* TO BE DONE *
1. Using the Legends Trail race report, answer each question below:
(a) In what year was the edition of the race that the writer says they have kept coming back to ever since?
(b) Between which two checkpoints is the toughest section of the race, and at what distances are they?
(c) What name is given to the supporters?
2. Reproduce word for word the passage of the Legends Trail race report starting at "So I did try" and ending at "the pre-race tension.".

So I did try and kept coming back to Legends Trail ever since this remarkable edition in 2020. I fell in love with the race. It offers so much more than just the distance. There is pain, hopelessness, mercilessness, darkness, misery, endlessness and the void. But there is hope as well, there are like-minded people, there is grid, determination, relentlessness – there are a lot of friends. If you are looking for ultra, for the beyond, for the undoable – this is your race.

The story of Legends Trail 2025 is a quick one. Arrived at the start with enough time to spare to greet all the familiar face on both supporters (aka Legends Family) as well as runners end. After the usual check-in routine with some new mandatory items on the list there was the time to relax and settle in the pre-race tension.

Kit check @LT

A close look on the track beforehand provided enough information for a rough race plan. With a start in the Ourthe region and the toughest section of the race being between CP2 (105k) and CP3 (157k) the only reasonable thing to do would be: start out rather ambitious to build up some time buffer to cutoff to enter the CP2-CP3 section with a comfortable amount of spare time and somewhere in the middle of the pack (to not have the trails completely destroyed by that time).

* DATA EXTRACT *

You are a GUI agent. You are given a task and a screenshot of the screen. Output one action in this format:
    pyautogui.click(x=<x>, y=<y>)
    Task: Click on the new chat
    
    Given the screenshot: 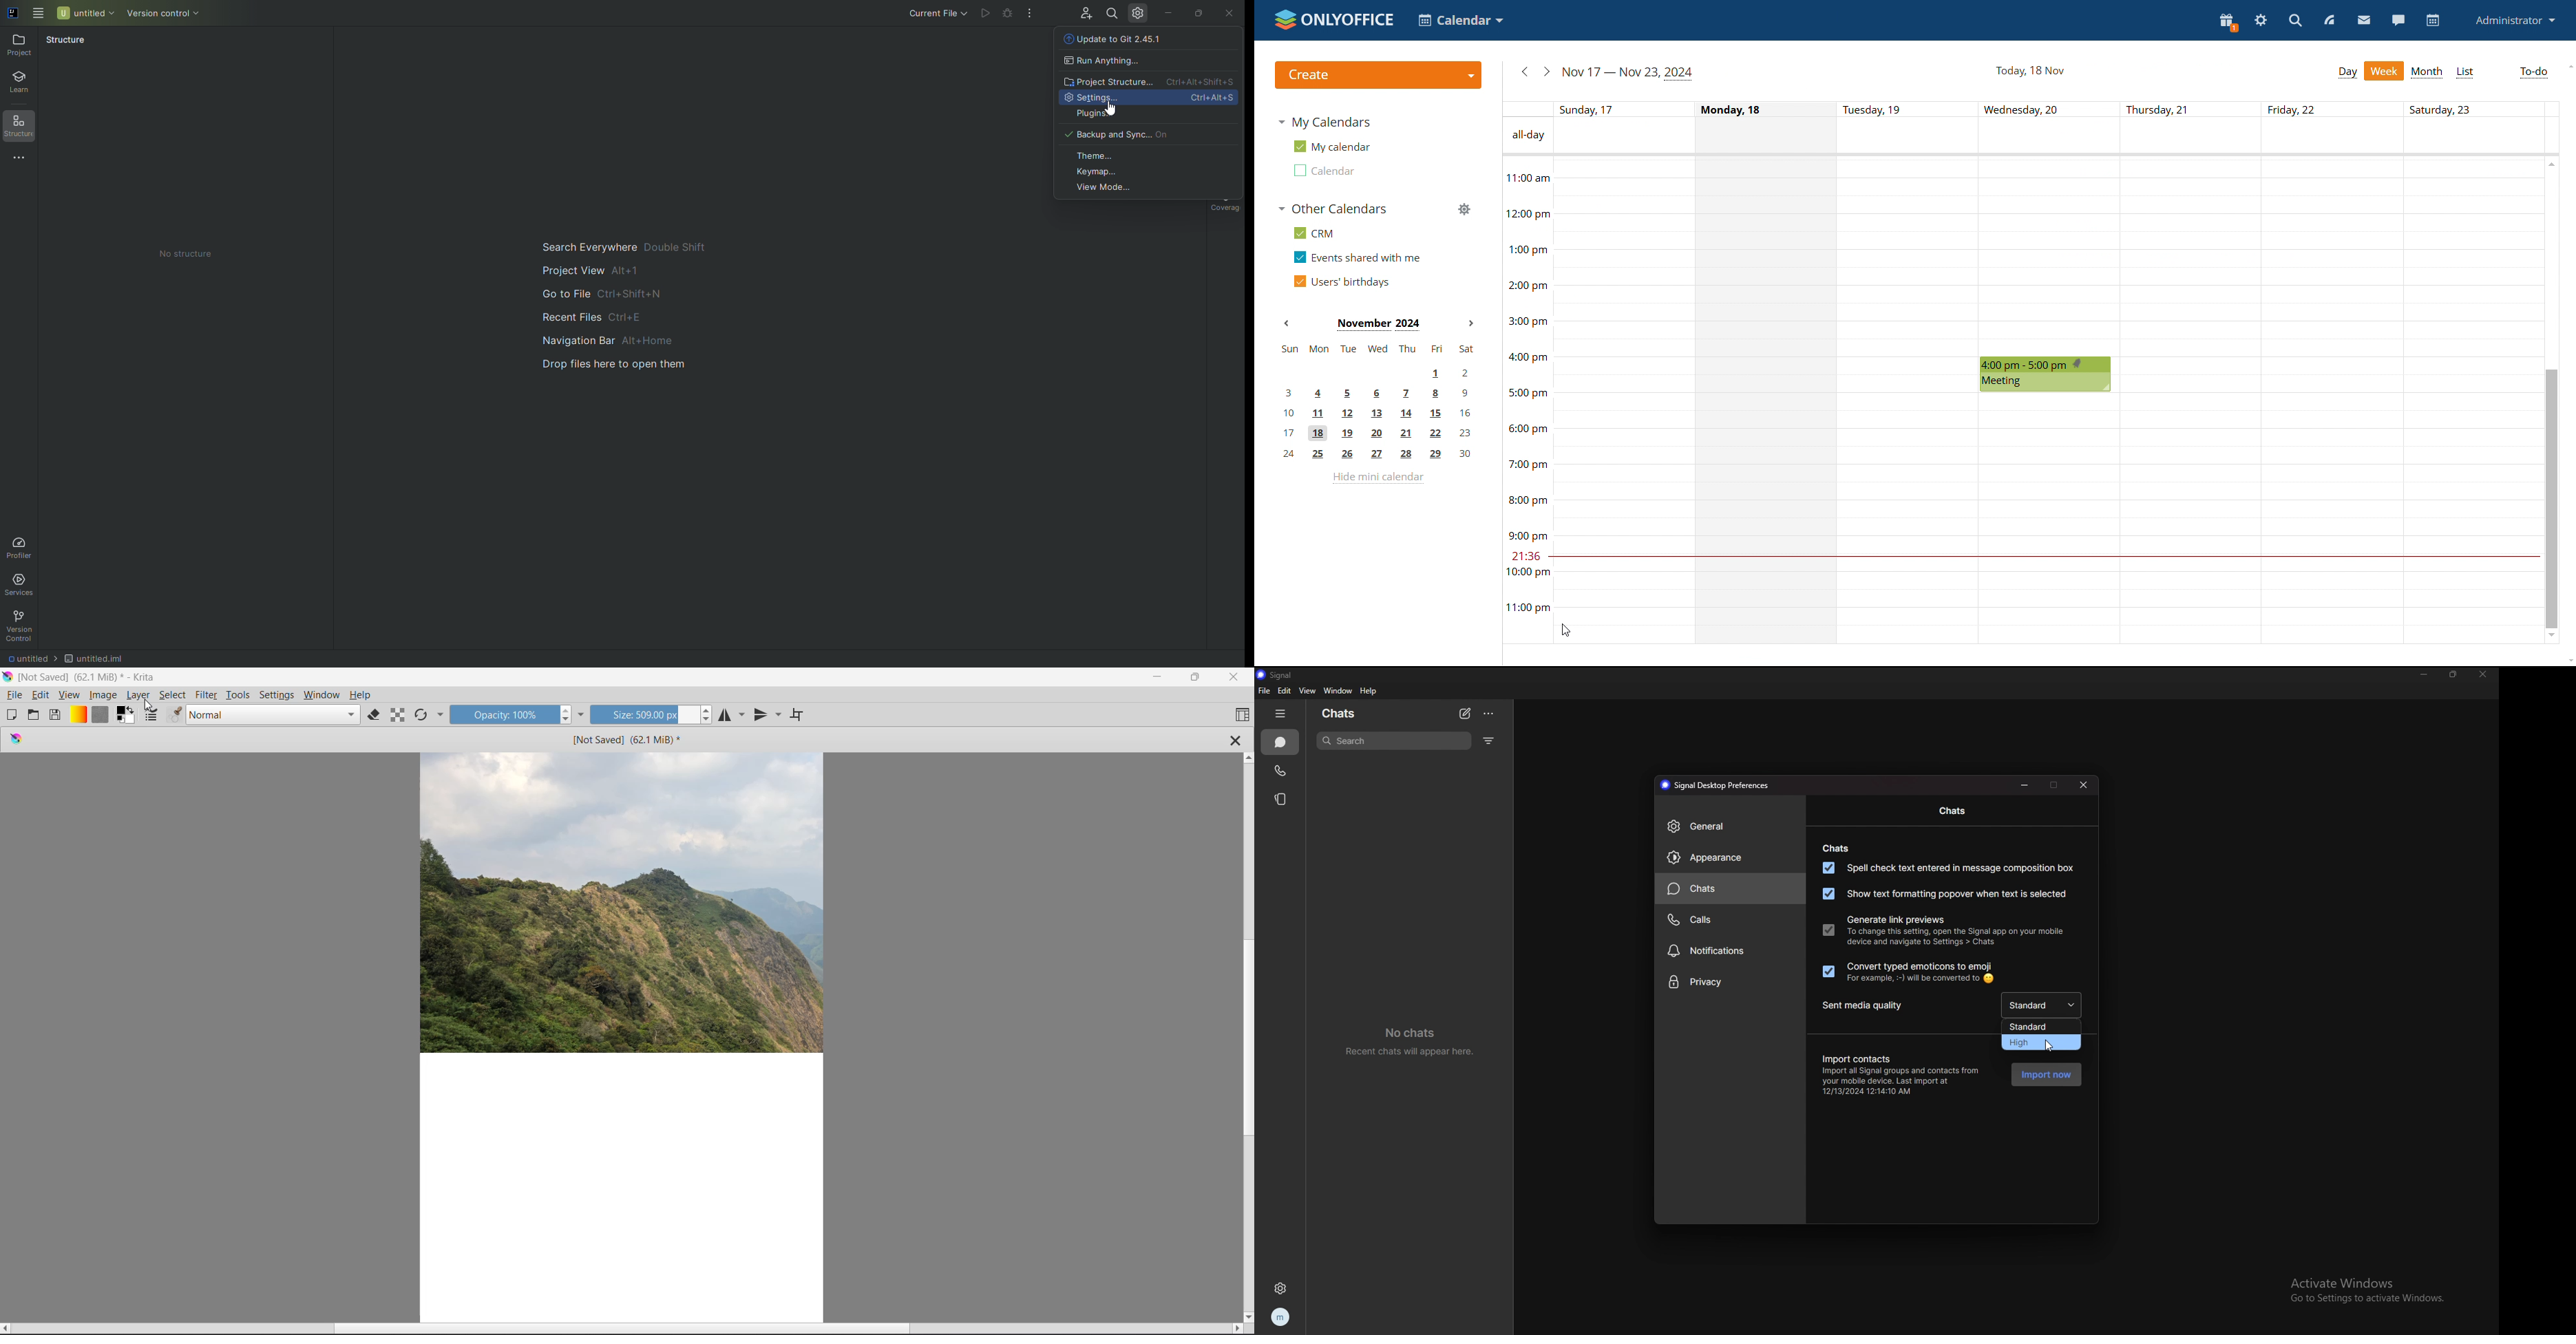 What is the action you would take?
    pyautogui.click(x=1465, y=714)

* ANSWER LIST *
1.
(a) 2020
(b) Between CP2 (105k) and CP3 (157k)
(c) Legends Family

2.
So I did try and kept coming back to Legends Trail ever since this remarkable edition in 2020. I fell in love with the race. It offers so much more than just the distance. There is pain, hopelessness, mercilessness, darkness, misery, endlessness and the void. But there is hope as well, there are like-minded people, there is grid, determination, relentlessness – there are a lot of friends. If you are looking for ultra, for the beyond, for the undoable – this is your race.

The story of Legends Trail 2025 is a quick one. Arrived at the start with enough time to spare to greet all the familiar face on both supporters (aka Legends Family) as well as runners end. After the usual check-in routine with some new mandatory items on the list there was the time to relax and settle in the pre-race tension.